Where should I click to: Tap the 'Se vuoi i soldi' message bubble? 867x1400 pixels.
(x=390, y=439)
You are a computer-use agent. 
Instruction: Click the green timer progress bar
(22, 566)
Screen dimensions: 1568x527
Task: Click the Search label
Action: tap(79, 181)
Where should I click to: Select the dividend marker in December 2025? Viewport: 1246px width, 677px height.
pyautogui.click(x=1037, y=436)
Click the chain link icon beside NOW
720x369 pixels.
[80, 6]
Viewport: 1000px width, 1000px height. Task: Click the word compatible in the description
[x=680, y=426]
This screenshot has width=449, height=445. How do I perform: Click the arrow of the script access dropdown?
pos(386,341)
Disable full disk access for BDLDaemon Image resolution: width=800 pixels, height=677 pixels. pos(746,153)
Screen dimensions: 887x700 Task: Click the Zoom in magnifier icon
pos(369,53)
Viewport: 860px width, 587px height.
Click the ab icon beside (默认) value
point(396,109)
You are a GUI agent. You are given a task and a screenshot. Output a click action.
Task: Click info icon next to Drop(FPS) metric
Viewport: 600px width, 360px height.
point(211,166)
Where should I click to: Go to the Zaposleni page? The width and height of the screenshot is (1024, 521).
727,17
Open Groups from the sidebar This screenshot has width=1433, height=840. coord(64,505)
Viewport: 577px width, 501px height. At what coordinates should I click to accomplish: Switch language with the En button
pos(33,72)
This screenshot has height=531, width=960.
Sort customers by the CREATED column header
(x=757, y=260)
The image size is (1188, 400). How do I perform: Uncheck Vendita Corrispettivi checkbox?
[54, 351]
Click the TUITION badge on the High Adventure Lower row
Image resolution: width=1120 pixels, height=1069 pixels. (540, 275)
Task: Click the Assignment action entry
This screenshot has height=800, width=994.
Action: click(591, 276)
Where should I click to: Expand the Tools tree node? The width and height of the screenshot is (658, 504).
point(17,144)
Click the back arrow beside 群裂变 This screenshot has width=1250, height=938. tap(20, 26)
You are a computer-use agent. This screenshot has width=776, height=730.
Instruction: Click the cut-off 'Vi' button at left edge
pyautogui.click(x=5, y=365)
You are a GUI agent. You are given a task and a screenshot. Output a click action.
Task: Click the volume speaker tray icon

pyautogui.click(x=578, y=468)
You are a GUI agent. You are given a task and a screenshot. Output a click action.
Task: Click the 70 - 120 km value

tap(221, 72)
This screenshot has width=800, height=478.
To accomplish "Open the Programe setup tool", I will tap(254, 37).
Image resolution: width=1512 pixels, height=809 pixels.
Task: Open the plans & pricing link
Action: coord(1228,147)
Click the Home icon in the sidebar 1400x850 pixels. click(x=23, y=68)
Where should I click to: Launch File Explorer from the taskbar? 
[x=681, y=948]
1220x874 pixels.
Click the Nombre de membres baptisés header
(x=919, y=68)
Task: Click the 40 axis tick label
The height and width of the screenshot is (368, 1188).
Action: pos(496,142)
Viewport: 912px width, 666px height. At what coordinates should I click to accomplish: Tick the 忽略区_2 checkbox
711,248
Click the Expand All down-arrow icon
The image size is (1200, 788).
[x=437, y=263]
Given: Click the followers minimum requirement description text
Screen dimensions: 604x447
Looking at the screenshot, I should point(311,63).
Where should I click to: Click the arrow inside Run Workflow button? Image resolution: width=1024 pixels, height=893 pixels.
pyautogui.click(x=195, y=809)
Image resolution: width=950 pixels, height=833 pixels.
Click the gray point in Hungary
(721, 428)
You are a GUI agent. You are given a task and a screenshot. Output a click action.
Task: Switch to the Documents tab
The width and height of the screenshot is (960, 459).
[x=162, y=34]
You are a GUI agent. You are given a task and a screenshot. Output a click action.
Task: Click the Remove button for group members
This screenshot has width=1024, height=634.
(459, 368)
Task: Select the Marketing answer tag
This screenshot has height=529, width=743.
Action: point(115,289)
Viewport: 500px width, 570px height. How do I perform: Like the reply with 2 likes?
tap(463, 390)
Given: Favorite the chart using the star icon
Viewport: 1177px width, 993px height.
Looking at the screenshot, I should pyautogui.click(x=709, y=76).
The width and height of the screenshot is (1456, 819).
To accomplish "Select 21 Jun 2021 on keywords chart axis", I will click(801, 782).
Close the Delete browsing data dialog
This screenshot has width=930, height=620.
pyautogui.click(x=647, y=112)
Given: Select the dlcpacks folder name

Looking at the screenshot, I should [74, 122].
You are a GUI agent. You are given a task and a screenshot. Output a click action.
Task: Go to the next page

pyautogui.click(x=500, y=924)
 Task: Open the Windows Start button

^^^^^^^^

## WORK TO BE COMPLETED
Each line above that contains "computer" must be copied out.

## THE ANSWER
You are a computer-use agent. 
You are a computer-use agent. This screenshot has width=776, height=730.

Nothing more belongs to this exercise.